Japan agreed earlier this year to increase the quota on rice imports, which would give growers in U.S. Gulf states greater access to the country, but it’s still holding its ground on other agricultural imports and farm equipment. U.S. Trade Representative Michael Froma’s negotiating team stood their ground on eliminating automotive import tariffs for Japanese-made cars and auto parts.

On Thursday, lower-level negotiators from all 12 nations will participate in the next plenary TPP talks in southern Maryland. Talks have been ongoing since 2005.

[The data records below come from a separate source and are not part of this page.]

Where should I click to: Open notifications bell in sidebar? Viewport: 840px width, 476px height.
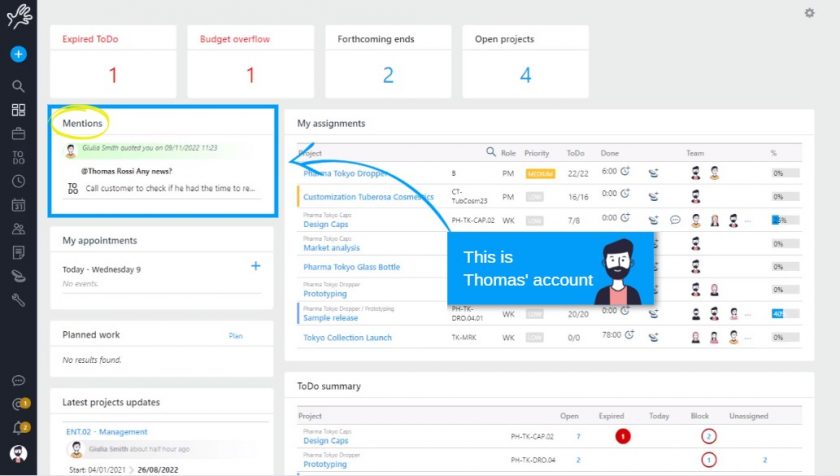18,427
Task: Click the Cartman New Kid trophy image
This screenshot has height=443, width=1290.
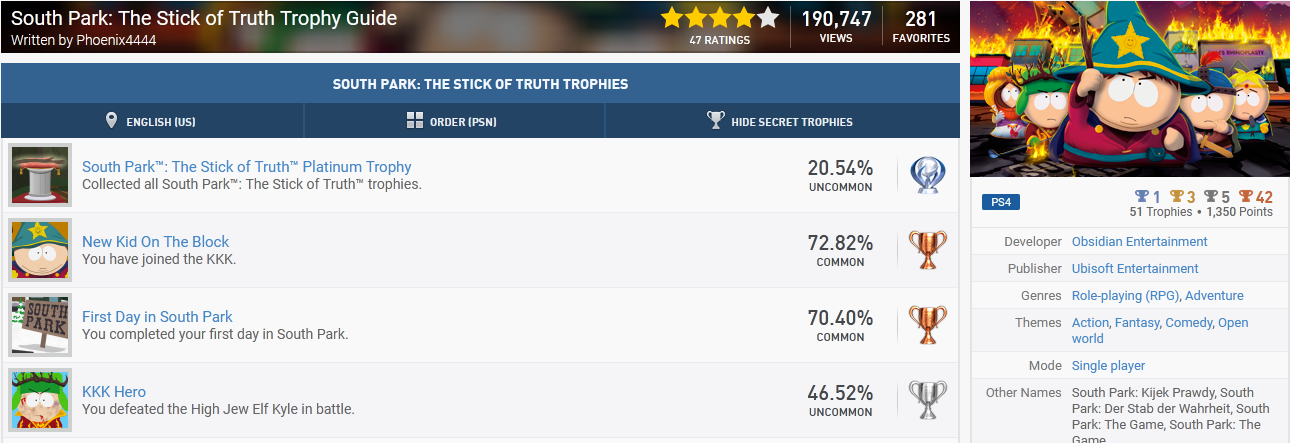Action: [40, 250]
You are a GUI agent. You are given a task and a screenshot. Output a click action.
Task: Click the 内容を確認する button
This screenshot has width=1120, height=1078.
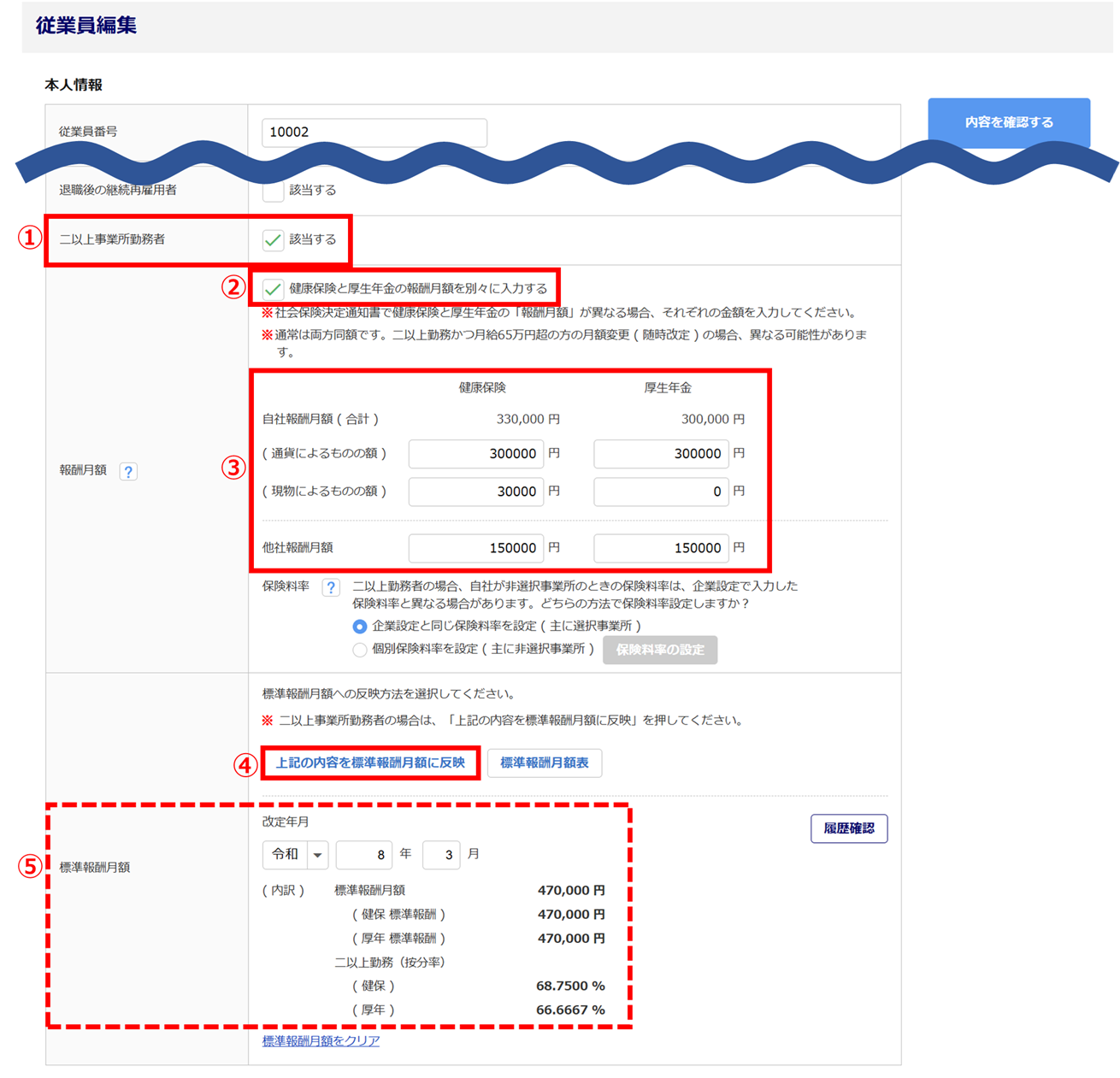(1008, 122)
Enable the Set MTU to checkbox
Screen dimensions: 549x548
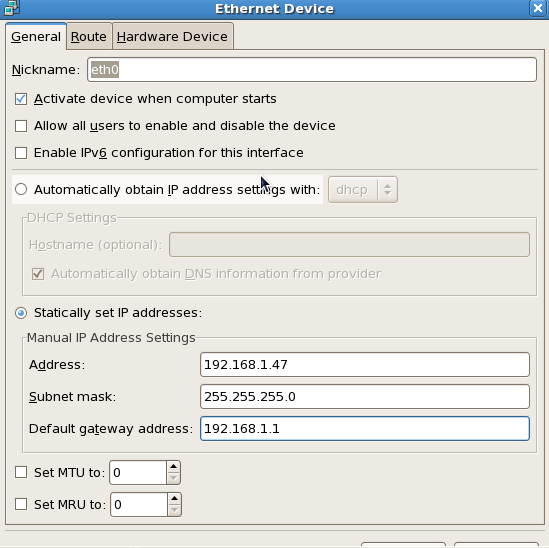(21, 472)
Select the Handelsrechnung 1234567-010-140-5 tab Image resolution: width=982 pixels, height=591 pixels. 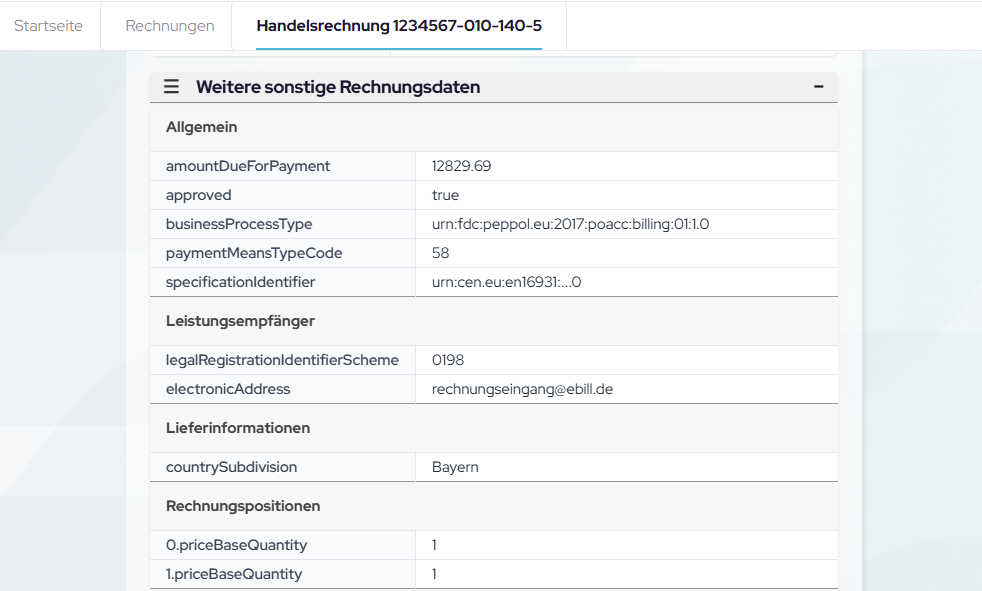(398, 25)
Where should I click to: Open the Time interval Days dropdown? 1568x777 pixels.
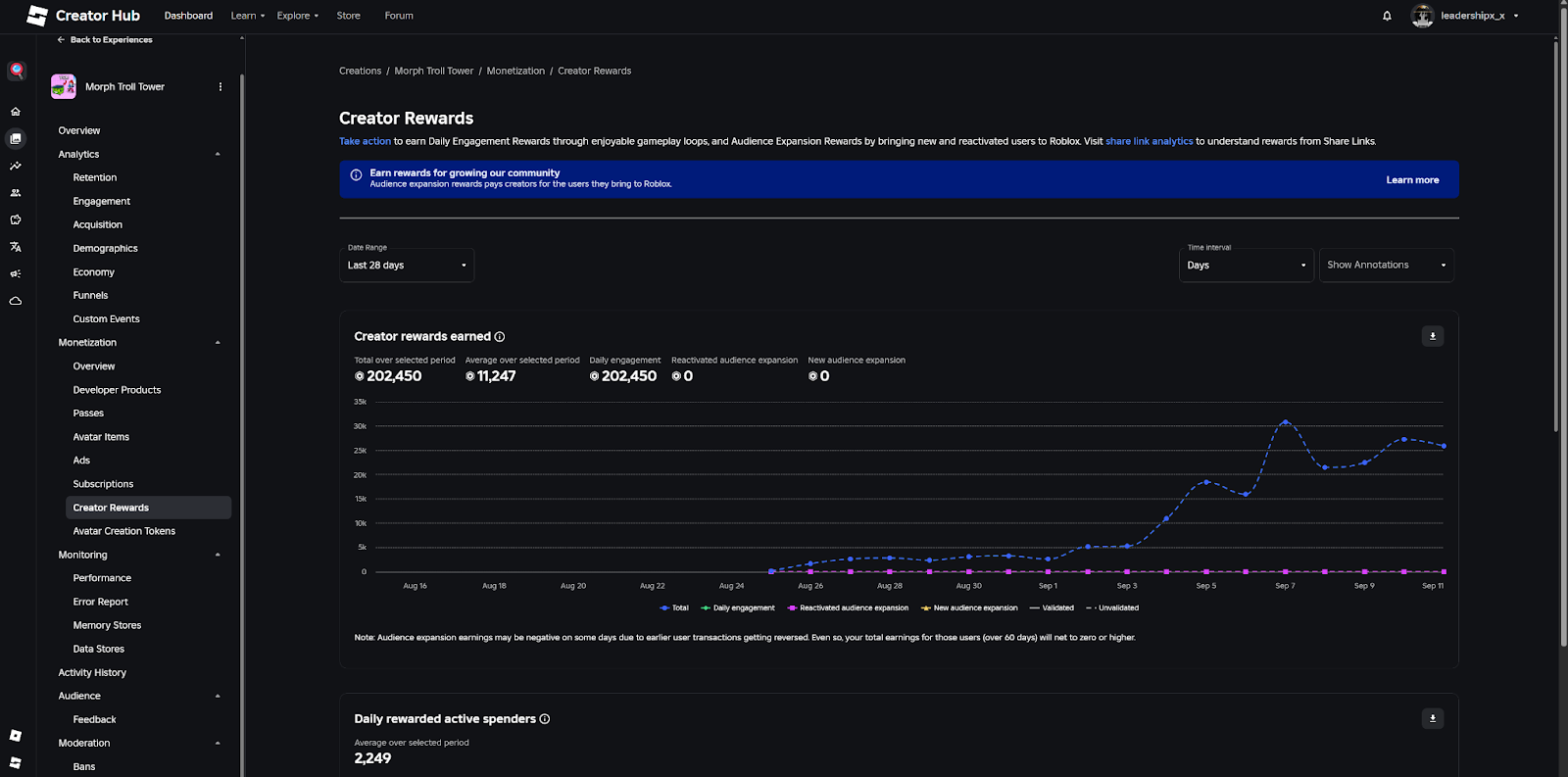coord(1246,266)
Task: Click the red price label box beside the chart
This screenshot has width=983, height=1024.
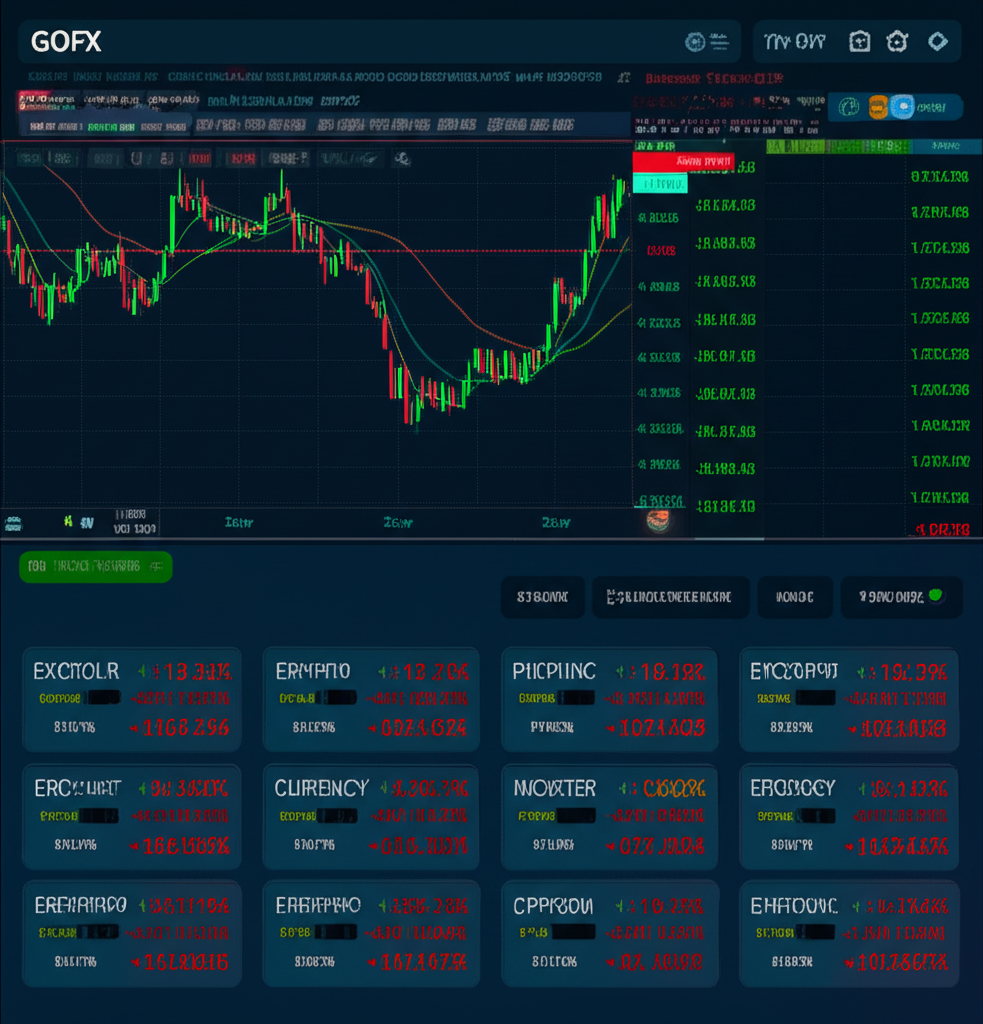Action: point(683,161)
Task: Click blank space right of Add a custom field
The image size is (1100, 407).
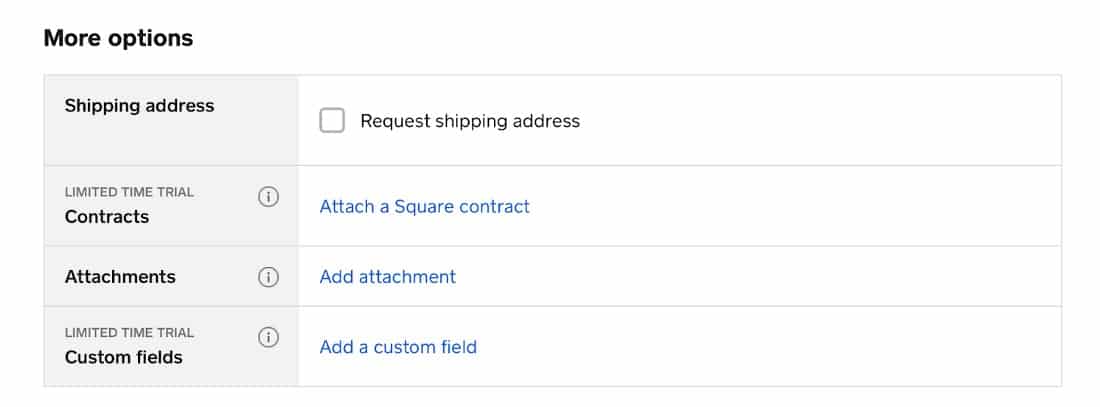Action: coord(768,347)
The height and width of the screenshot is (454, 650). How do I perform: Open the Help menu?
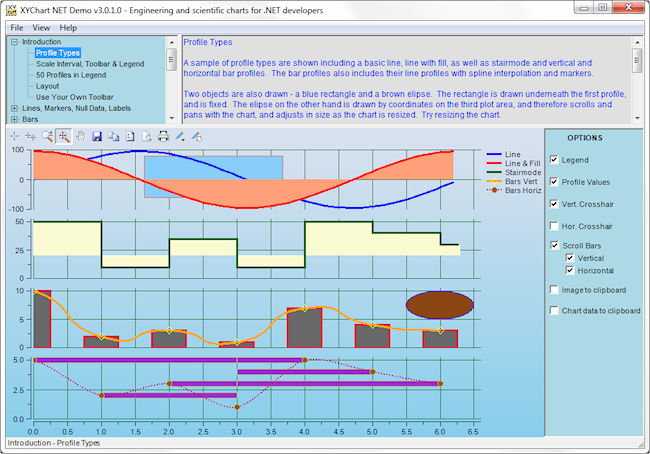pyautogui.click(x=68, y=28)
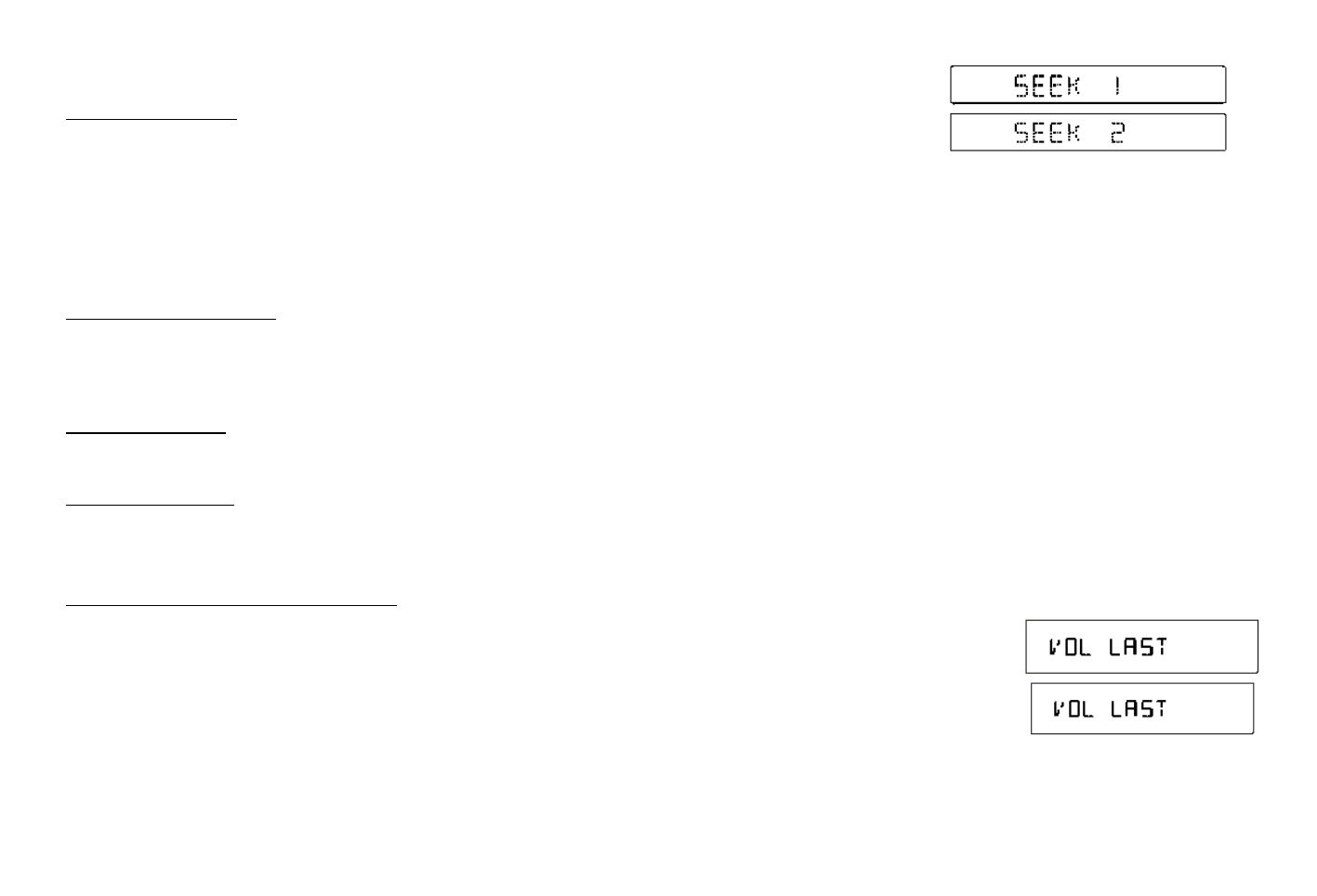Click the word SEEK in the SEEK 1 display
Viewport: 1317px width, 896px height.
point(1047,86)
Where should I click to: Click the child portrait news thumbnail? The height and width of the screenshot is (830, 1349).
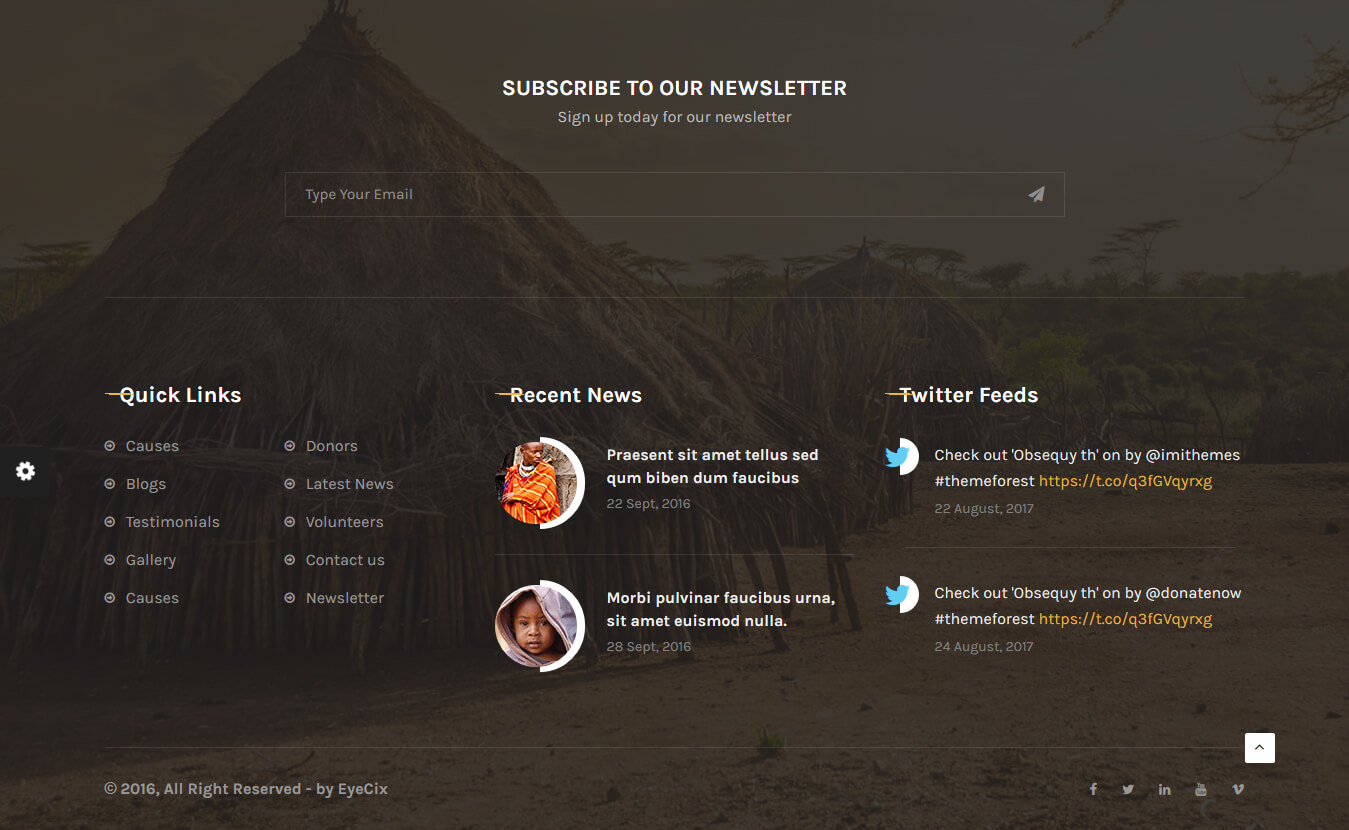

The gridlock has been one of the major sticking points for forming a proposed Trans-Pacific Partnership that would cover 40 percent of global trade. The deal has broad support from business groups and their congressional allies, who say the agreement would create 700,000 jobs over a decade and compel members to improve their environmental and labor standards. The deal is strongly opposed by labor rights, food safety, generic drug and net neutrality advocates.

U.S. President Barack Obama would like the TPP to be his global trade legacy before he leaves office at the end of 2016, and he is pushing for fast-track authority that would give Congress only an up or down vote. Without it, lawmakers would likely pick apart and tinker with the proposed rules, potentially scuttling terms that the other 11 countries have set.

Last week, Senate Finance Committee Chair Orrin Hatch, R-Utah; Ways and Means Committee Chairman Paul Ryan, R-Wisc.; and Finance Committee Ranking Member Ron Wyden, D-Ore., introduced a bill that would give Obama fast-track trade authority.

The free-trade agreement has created odd alliances.

Ryan is a libertarian Republican who ran against Obama as Mitt Romney’s vice presidential candidate in 2012, but he’s aligned with the president on the trade pact. Meanwhile, though most Republican members of Congress seem to be on board, at least 20 oppose granting the president fast-track authority, which is likely necessary for an agreement of this size and scope. The deal has also brought together some liberals and conservatives who see a common cause in their views that free trade costs U.S. manufacturing jobs.

Left-leaning Democrats have rallied behind Massachusetts Sen. Elizabeth Warren in opposition to the TPP. Meanwhile, Secretary of State Hillary Clinton, who announced her presidential candidacy last week, will need to convince the Warren wing of her party either that she’s flip-flopped on her past support for the TPP or that it’s a good idea. But before any proposal makes it to Congress, a dozen nations need to work out the details. The differences between Japan and the United States will need to be sorted before any deal reaches Congress.